Monitoring tells you when something is wrong. Observability tells you why. A system is observable when you can answer questions about its internal state just by examining its external outputs — without needing to deploy new instrumentation or restart processes.
Monitoring vs Observability
| Monitoring | Observability | |
|---|---|---|
| Focus | Known failure modes | Unknown and novel failures |
| Question | "Is the service up?" | "Why is checkout slow for users in EU-West?" |
| Tooling | Dashboards, uptime checks | Metrics + logs + traces, correlation across them |
| Approach | Pre-defined alerts for expected failures | Exploratory debugging of production behaviour |
Pillar 1 — Metrics
Metrics are aggregated numerical measurements over time. They are cheap to store and query at scale. Common metric types:
- Counter: Monotonically increasing value (total requests, total errors). Query the rate of increase.
- Gauge: A value that goes up and down (current memory usage, queue depth).
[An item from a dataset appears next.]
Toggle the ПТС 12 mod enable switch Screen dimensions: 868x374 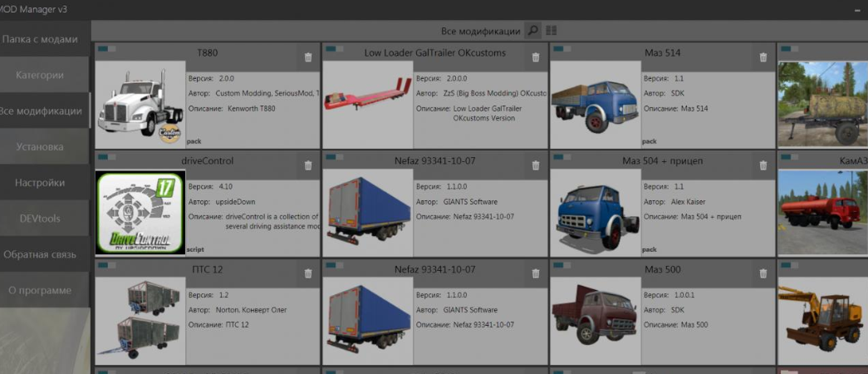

- Histogram: Samples observations into buckets — used for request duration percentiles (p50, p95, p99).
Prometheus is the standard open-source metrics system in cloud-native environments. It scrapes an HTTP endpoint (/metrics) on your services at regular intervals and stores the data in a time-series database. Grafana queries Prometheus (via PromQL) and renders dashboards and alerts.
The Four Golden Signals
Google SRE defines four golden signals that should be monitored for any user-facing service:
| Signal | What it measures | Example SLI |
|---|---|---|
| Latency | Time to serve a request (distinguish success from error latency) | p99 latency < 500ms |
| Traffic | Demand placed on the system | Requests per second |
| Errors | Rate of failed requests | Error rate < 0.1% |
| Saturation | How full the system is (CPU, memory, queue depth) | CPU utilisation < 80% |
Pillar 2 — Logs
Logs are immutable, timestamped records of discrete events. Use structured logging (JSON format) so logs can be parsed and queried programmatically:
{"timestamp":"2024-01-15T10:23:45Z","level":"error","service":"checkout","traceId":"a1b2c3","userId":"u-789","message":"payment declined","provider":"stripe","code":"card_declined"}
Key log management stacks:
- ELK Stack: Elasticsearch (storage + query) + Logstash (collection) + Kibana (visualisation)
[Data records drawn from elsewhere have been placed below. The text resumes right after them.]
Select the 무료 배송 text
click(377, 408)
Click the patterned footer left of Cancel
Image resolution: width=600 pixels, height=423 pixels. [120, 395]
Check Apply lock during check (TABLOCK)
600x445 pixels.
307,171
- EFK Stack: Elasticsearch + Fluentd (collection) + Kibana — Fluentd is the CNCF standard log forwarder
- Grafana Loki: Log aggregation designed for cloud-native environments; stores only index metadata, not log content — much cheaper than Elasticsearch at scale
Pillar 3 — Distributed Traces
In a microservices architecture, a single user request may touch ten services. A trace records the end-to-end journey of a request across all services. Each service adds a span to the trace — a timed unit of work with metadata. Traces help you:
- Find which service introduced latency in a slow request
- Understand dependencies between services
- Detect cascading failure patterns
OpenTelemetry (OTel) is the CNCF vendor-neutral standard for distributed tracing (and metrics and logs). Instrument your application once with the OTel SDK, then export to any backend: Jaeger, Zipkin, Tempo, Datadog, or Honeycomb.
Alerting Best Practices
Bad alerts erode trust and cause alert fatigue — on-call engineers start ignoring pages because most are false positives. Good alerts are:
- Symptom-based, not cause-based: Alert on "user-visible error rate > 1%" not "database CPU > 80%" (the DB may be busy but users unaffected).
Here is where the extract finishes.